I, like all medical doctors in Hong Kong, mourned deeply the loss of our dear friend and colleague Dr Lo Wing-lok to lung cancer just three years after we lost his wife to the same disease.
As our secretary for food and health, Dr Ko Wing-man, has pointed out, Dr Lo’s great contribution to the Hong Kong community in general and medical community in particular is irreplaceable.
I wonder whether Dr Ko has asked himself why lung cancer could have afflicted the couple. They were both non-smokers and health conscious just like four of my friends who have been diagnosed with late-stage adenocarcinoma of the lung in the last three months.

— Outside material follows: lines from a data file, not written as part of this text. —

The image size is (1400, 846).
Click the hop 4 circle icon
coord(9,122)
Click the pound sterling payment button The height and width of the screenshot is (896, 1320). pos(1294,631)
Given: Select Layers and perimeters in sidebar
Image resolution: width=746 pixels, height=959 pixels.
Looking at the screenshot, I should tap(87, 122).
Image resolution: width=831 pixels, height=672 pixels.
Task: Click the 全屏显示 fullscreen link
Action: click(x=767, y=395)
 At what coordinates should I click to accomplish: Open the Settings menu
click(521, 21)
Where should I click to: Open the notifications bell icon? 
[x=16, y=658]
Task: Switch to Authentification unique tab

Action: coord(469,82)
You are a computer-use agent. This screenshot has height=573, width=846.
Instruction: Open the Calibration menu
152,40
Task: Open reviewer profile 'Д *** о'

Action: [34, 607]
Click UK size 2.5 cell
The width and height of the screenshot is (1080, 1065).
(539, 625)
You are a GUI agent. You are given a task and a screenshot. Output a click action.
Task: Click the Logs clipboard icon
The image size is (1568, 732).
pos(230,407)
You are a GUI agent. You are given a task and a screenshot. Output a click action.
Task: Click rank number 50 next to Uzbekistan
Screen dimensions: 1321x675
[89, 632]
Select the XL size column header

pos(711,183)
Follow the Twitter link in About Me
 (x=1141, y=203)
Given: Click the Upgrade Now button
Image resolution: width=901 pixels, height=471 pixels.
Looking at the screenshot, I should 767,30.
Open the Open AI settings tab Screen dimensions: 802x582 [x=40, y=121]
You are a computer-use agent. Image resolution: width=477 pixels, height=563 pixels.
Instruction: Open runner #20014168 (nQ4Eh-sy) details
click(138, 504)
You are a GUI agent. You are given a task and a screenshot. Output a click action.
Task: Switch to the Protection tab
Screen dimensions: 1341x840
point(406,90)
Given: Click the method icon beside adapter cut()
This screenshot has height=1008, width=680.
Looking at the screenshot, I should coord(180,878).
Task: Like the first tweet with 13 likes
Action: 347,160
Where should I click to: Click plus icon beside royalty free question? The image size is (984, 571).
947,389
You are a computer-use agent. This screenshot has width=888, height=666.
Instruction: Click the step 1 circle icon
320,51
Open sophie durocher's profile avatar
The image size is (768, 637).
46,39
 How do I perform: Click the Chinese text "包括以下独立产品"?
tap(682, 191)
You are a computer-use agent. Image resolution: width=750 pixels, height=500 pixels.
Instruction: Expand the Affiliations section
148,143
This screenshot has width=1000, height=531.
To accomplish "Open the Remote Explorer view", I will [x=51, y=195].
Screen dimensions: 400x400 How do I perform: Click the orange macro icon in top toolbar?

They too are non-smokers caught in the current cancer epidemic.
Those of us who live and work in the busiest urban areas of Hong Kong or Kowloon cannot help but notice how polluted the atmosphere is with cigarette smoke emanating from crowds of people smoking like chimneys near the many rubbish bins along our streets.
This smoke is difficult to disperse, with our narrow streets and high-rise buildings on each side.
Towards the end of each working day, when we walk home, we all breathe in a heavy dose of cigarette smoke and, worse still, we will all bring along cigarette smoke on our clothes to poison our family.
I urgently appeal to Dr Ko and our government to ban smoking on public thoroughfares and remove the numerous rubbish bins along the streets with immediate effect, for the greater good of public health.